Roman Marych

Personal information
- Full name: Roman Rostyslavovych Marych
- Date of birth: 17 July 1977 (age 48)
- Place of birth: Lviv, Ukrainian SSR, Soviet Union, now Ukraine
- Height: 1.80 m (5 ft 11 in)
- Position: Striker

Team information
- Current team: Sambir-Nyva-2

Youth career
- 1993: Youth Sportive School Lviv

Senior career*
- Years: Team / Apps / (Gls)
- 1994: FC Karpaty Lviv / 1 / (0)
- 1995–1996: FC Skala Stryi / 9 / (1)
- 1997–1998: FC Haray Zhovkva / 56 / (10)
- 1999–2000: FC Zakarpattia Uzhhorod / 37 / (4)
- 2000–2002: FC Dynamo Lviv / 37 / (3)
- 2002–2003: FC Tekhno-Tsentr Rohatyn / 20 / (1)
- 2004: FC Sokil Berezhany / 1 / (0)
- 2006: FC Sokil Sukhovolya / 4 / (0)

International career
- 1994: Ukraine-16 / 2 / (3)

Managerial career
- 2006–200?: FC Lviv (youth school)
- 200?–2011: FC Haray Zhovkva
- 2011–2012: FC Lviv (interim)
- 2012: FC Lviv (assistant)
- 2025–: Sambir-Nyva-2

= Roman Marych =

Ukrainian footballer and coach (born 1977)

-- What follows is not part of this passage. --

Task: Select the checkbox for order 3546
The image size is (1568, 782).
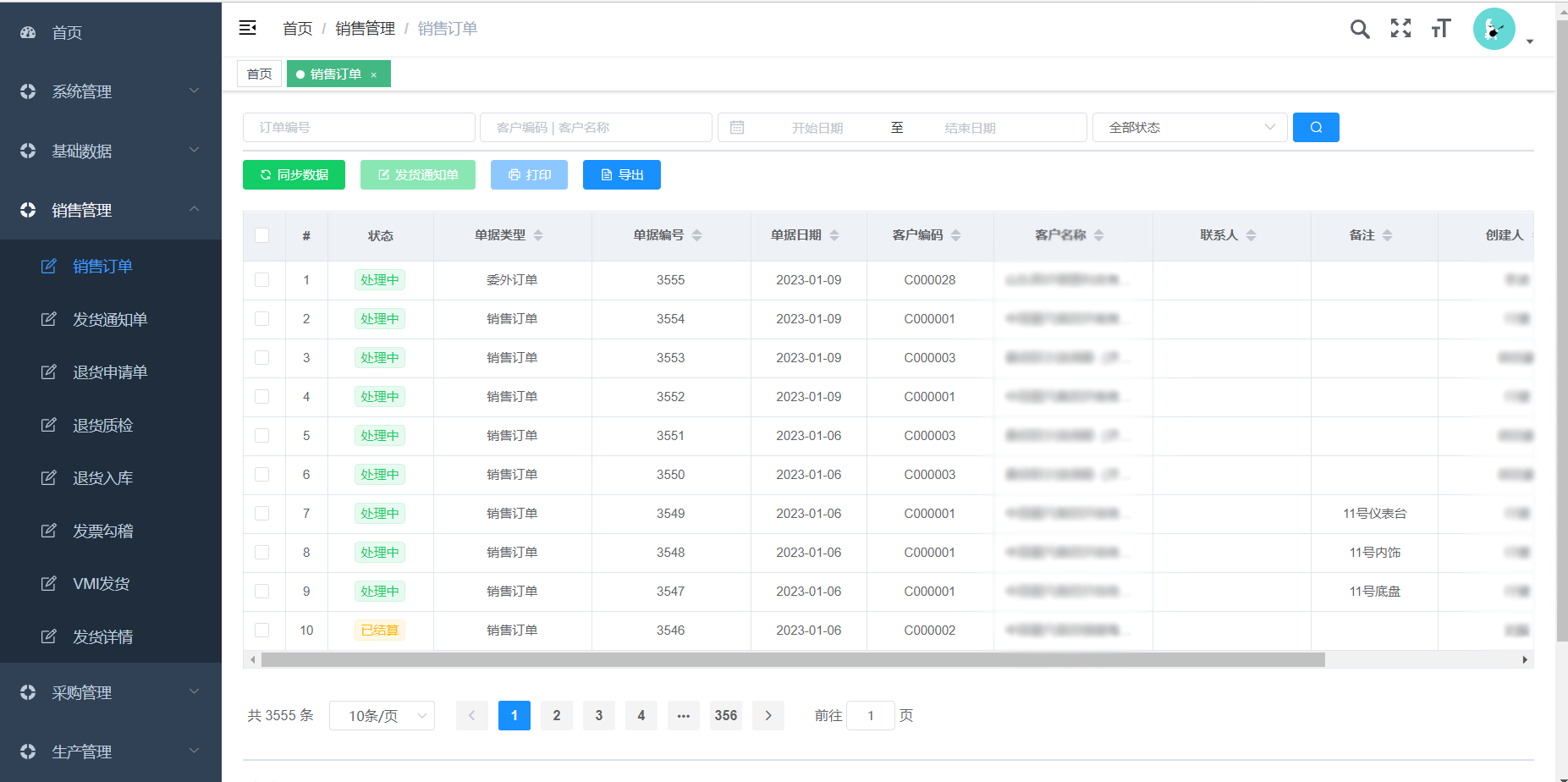Action: pyautogui.click(x=262, y=631)
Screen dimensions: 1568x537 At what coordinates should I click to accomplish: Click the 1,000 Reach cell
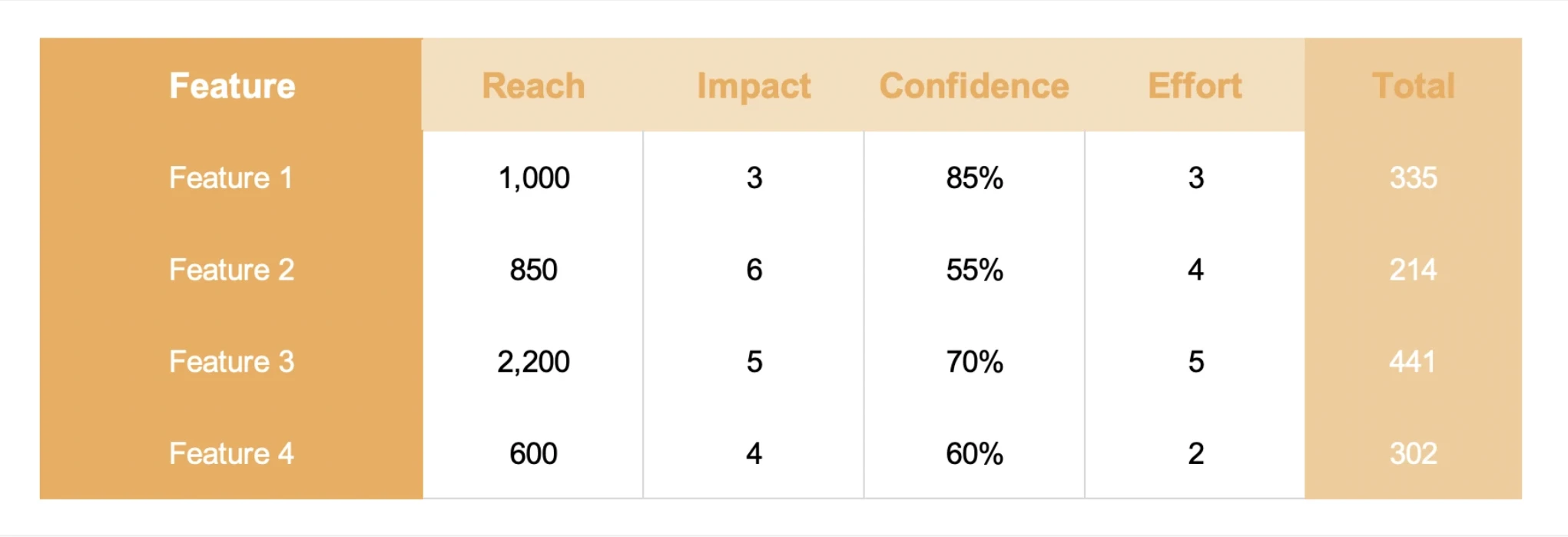coord(534,177)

Roman Marych (Роман Ростиславович Марич; born 17 July 1977) is a former Ukrainian football striker, and currently a manager of Sambir-Nyva-2 in the Ukrainian Second League.

==Coaching career==
After he retired from playing football, he was invited to work as an assistant coach in 2006.

On 25 September 2011, Marych became the new interim coach of FC Lviv in the Ukrainian First League.